As of early Friday morning, December 23, over 240 million people in the United States are under some form of winter weather warning or advisory.
This includes 181 million for wind chill warnings or advisories, over 11 million for blizzard warnings, 58 million for winter storm warnings, and over 500 thousand for ice storm warnings.
Travel has already been affected by this storm along with reported power outages.
This system will have increasingly widespread impacts to travel going into the busy holiday travel time late this week, along with the potential for power outages from the expected high winds, heavy snows, significant icing and overall increased power consumption in places.
This powerful front allowed temperatures to plummet 17 – 28+ °C (30 to 50+ °F) over a short period for a vast portion of the country.

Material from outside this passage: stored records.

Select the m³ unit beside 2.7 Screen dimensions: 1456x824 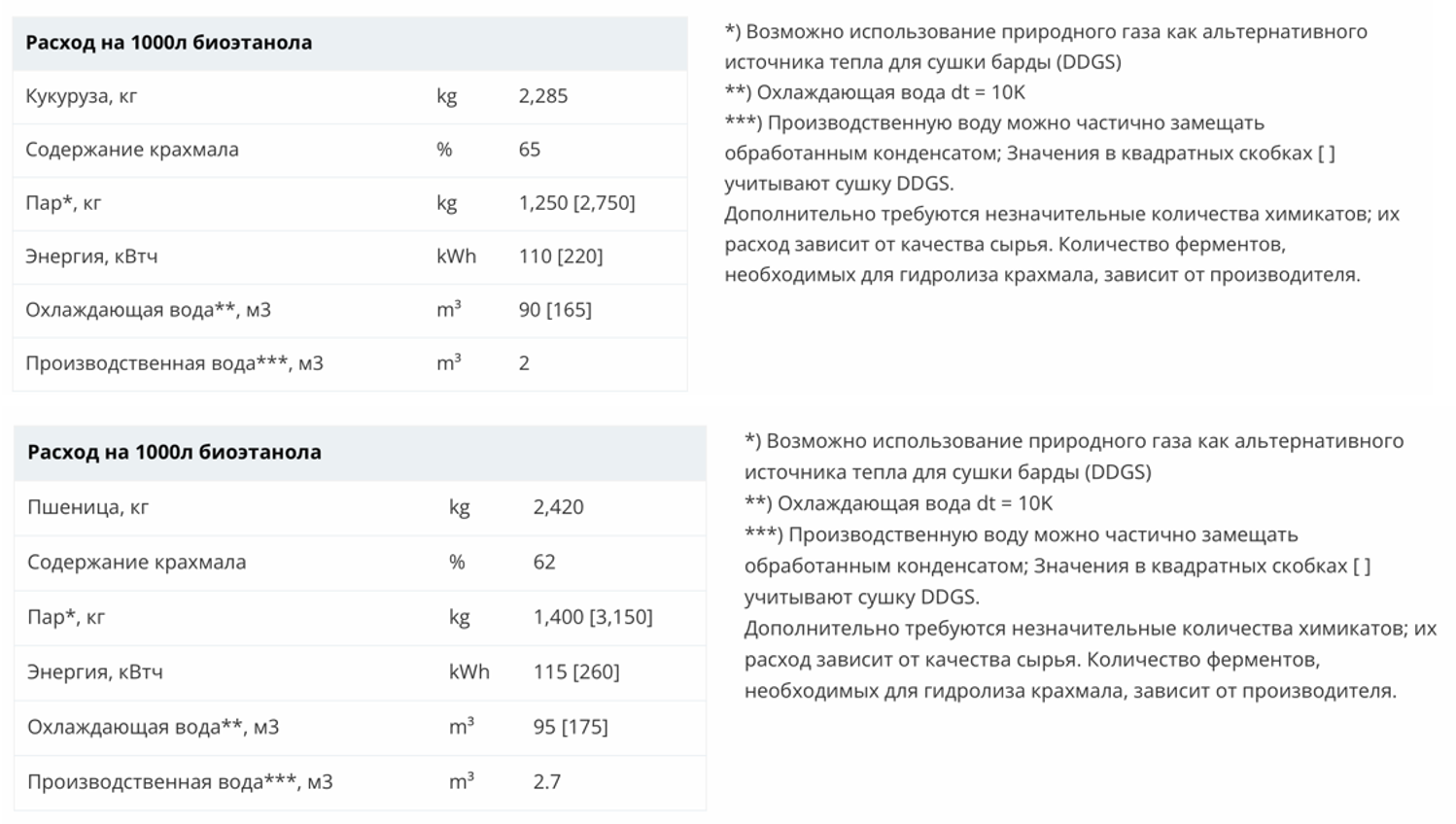[x=462, y=781]
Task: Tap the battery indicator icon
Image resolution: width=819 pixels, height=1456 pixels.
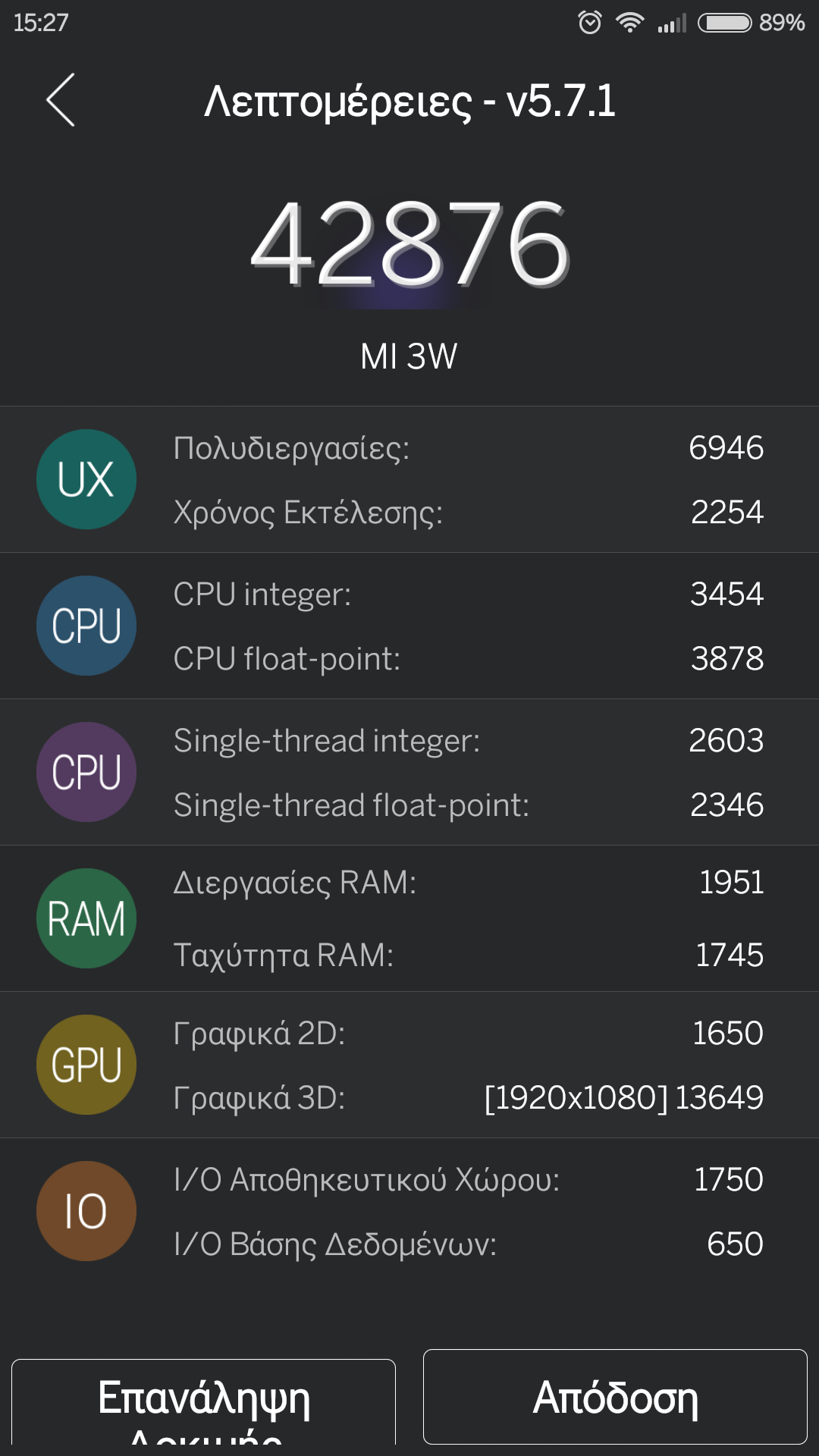Action: point(725,23)
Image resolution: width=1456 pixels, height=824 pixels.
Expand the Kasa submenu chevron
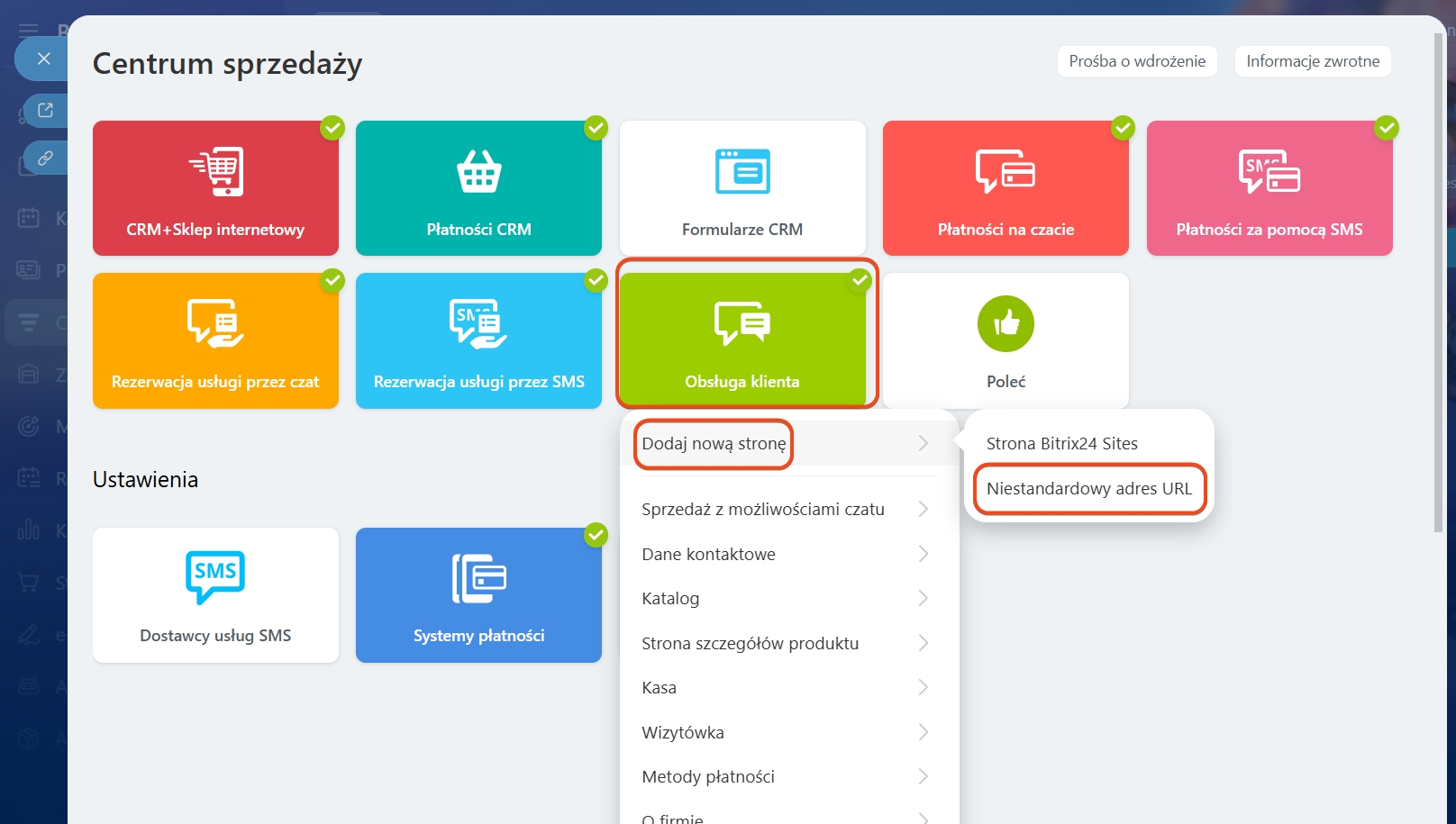(x=923, y=687)
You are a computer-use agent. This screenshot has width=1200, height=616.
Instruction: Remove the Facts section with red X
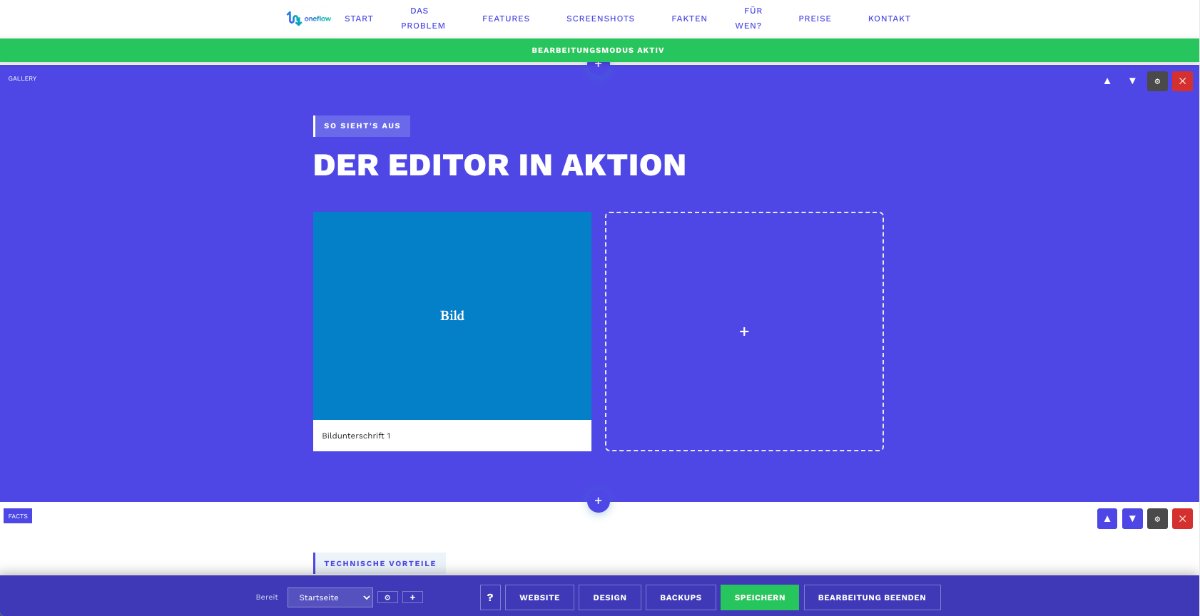1182,518
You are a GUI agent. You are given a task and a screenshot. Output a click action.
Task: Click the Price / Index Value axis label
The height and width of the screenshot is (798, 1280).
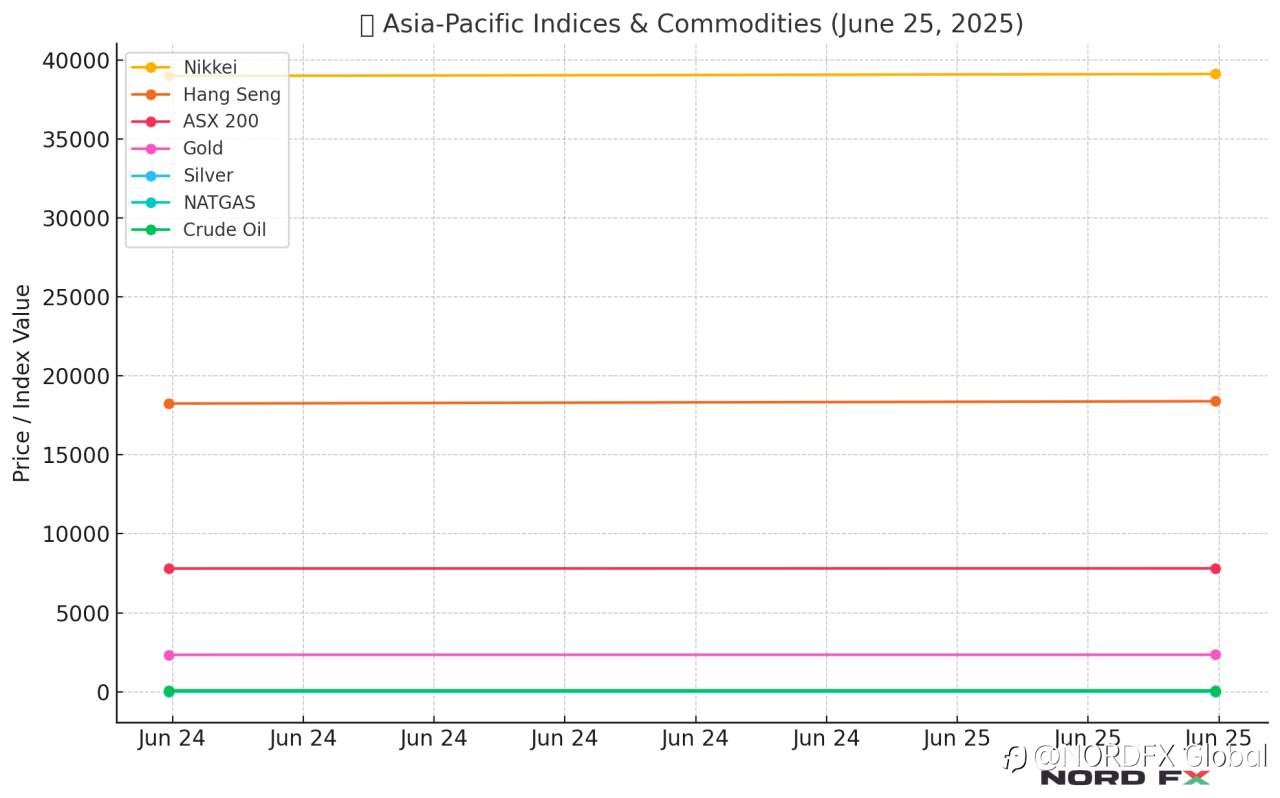(22, 383)
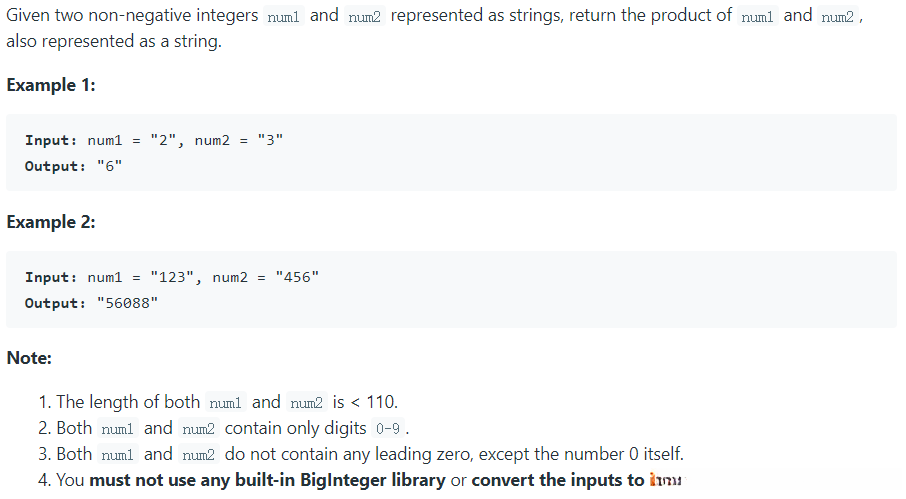
Task: Click the Note heading
Action: (x=29, y=357)
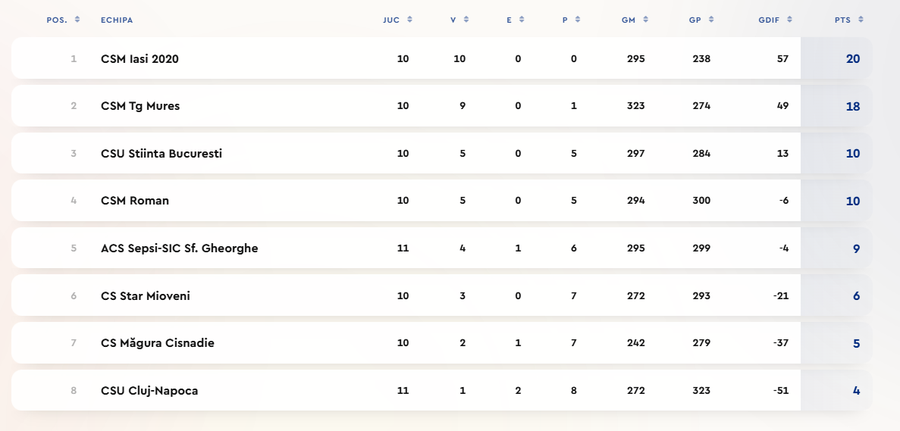Sort standings using the E column arrows
The image size is (900, 431).
point(522,20)
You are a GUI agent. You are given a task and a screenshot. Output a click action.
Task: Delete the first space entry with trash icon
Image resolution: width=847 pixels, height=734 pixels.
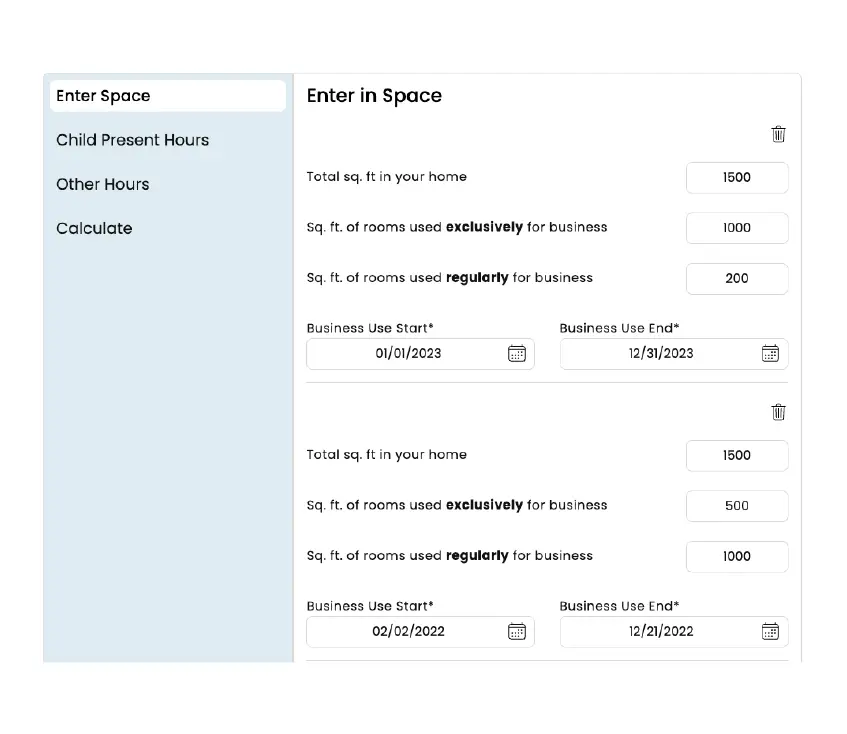point(778,134)
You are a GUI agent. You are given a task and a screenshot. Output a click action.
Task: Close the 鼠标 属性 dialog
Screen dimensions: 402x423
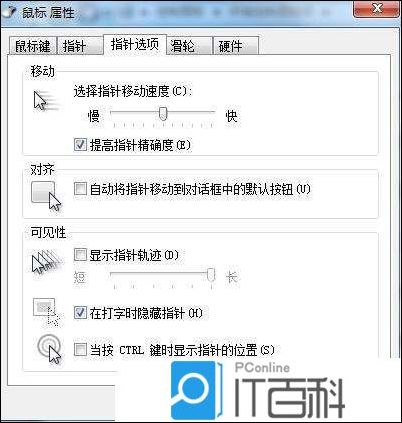(x=376, y=9)
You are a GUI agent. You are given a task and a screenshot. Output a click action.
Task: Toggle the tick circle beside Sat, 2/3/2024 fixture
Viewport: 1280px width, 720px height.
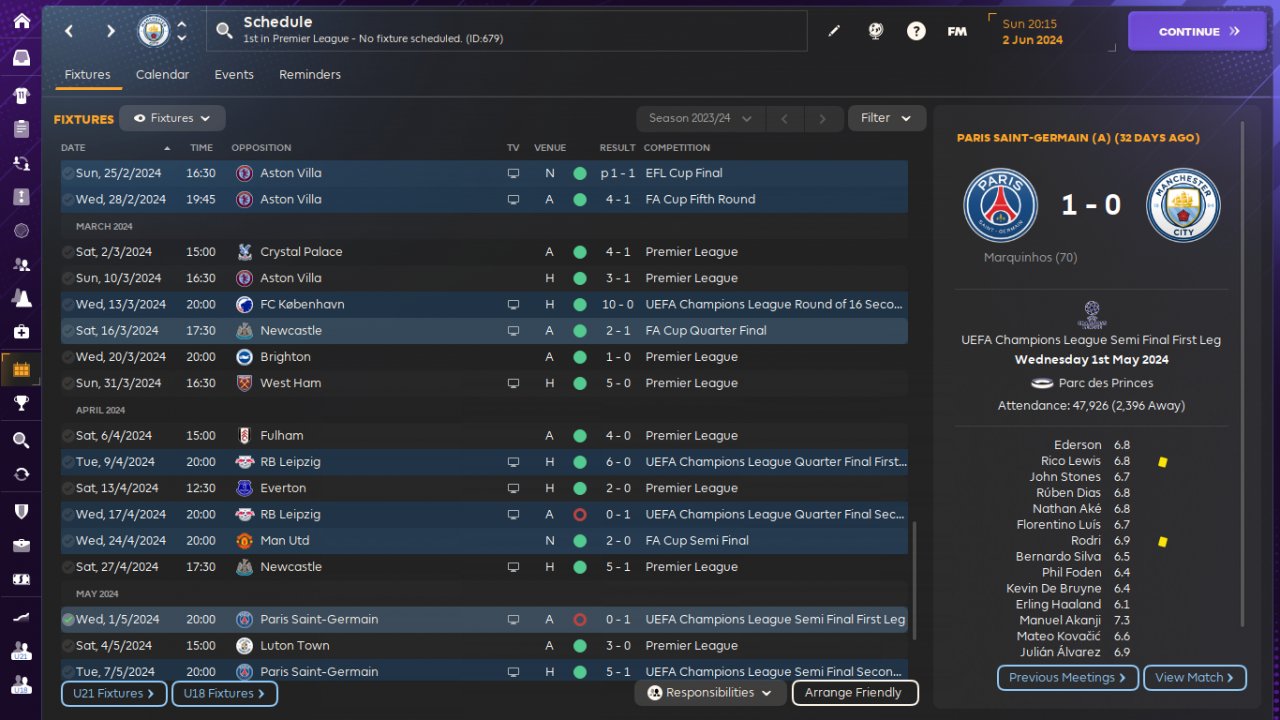[x=67, y=252]
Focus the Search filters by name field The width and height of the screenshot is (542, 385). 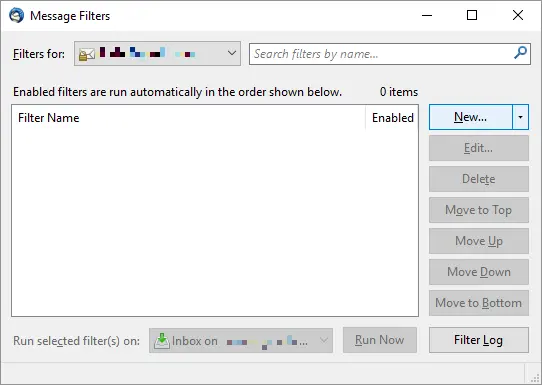(390, 54)
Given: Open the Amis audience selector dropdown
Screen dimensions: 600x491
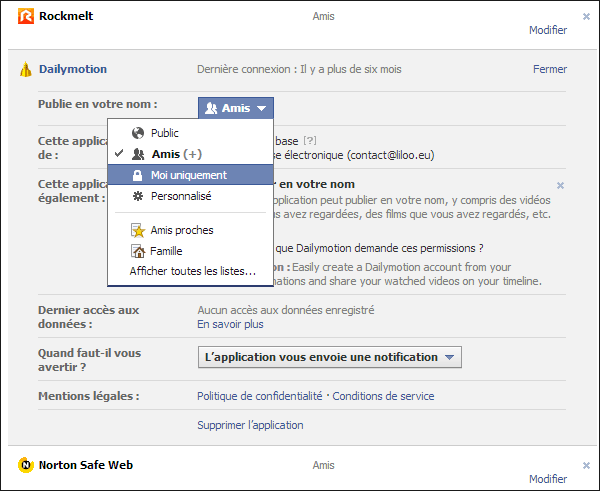Looking at the screenshot, I should [x=235, y=108].
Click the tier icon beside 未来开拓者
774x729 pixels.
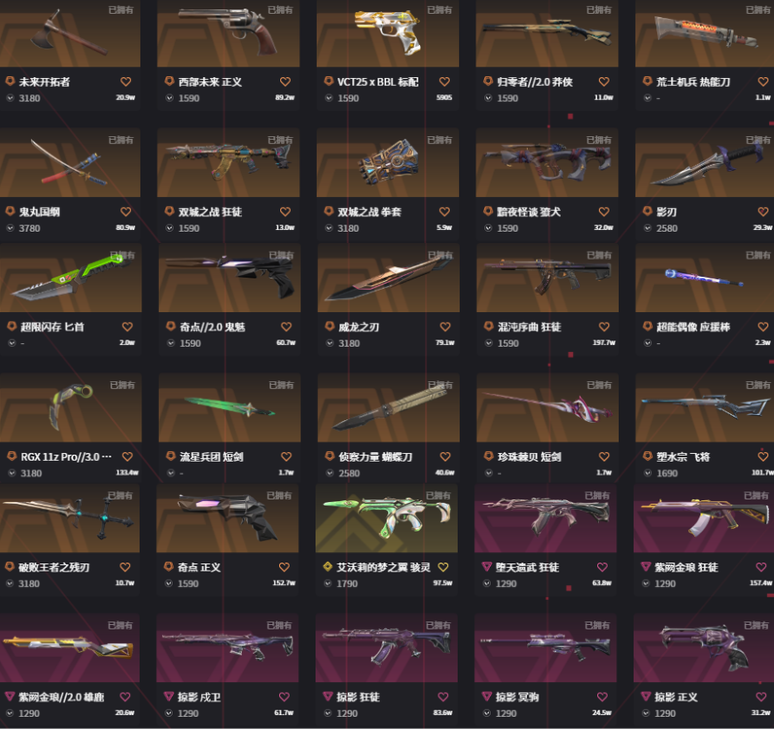(x=10, y=81)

Widespread record low maximum temperature values are possible today from the Lower Mississippi Valley, northeastward into the Tennessee and Ohio Valleys and stretching across large sections of the east from the Southeast, through the Southern to Central Appalachians and into the Mid-Atlantic.
In addition to the very cold temperatures, high winds in the wake of the front will produce dangerous wind chill readings across nearly all of the central to eastern U.S.
A developing low pressure system along the arctic front over the Midwest/Great Lakes region will produce widespread heavy snows from portions of the Midwest into the Great Lakes on today.
Lakes Effect snowfall can be expected for the favored downwind locations of all of the Great Lakes on Saturday as the very cold arctic air streams across the Great Lakes.
Blizzard warnings and Winter Storm warnings are currently in effect from the Great Lakes, Mid West, Middle to Upper Mississippi Valley and into the Northern Plains.
Parts of the Pacific Northwest had icing late Thursday night that persisted into this morning as moisture from the Pacific falls into low level Arctic air currently entrenched across this area.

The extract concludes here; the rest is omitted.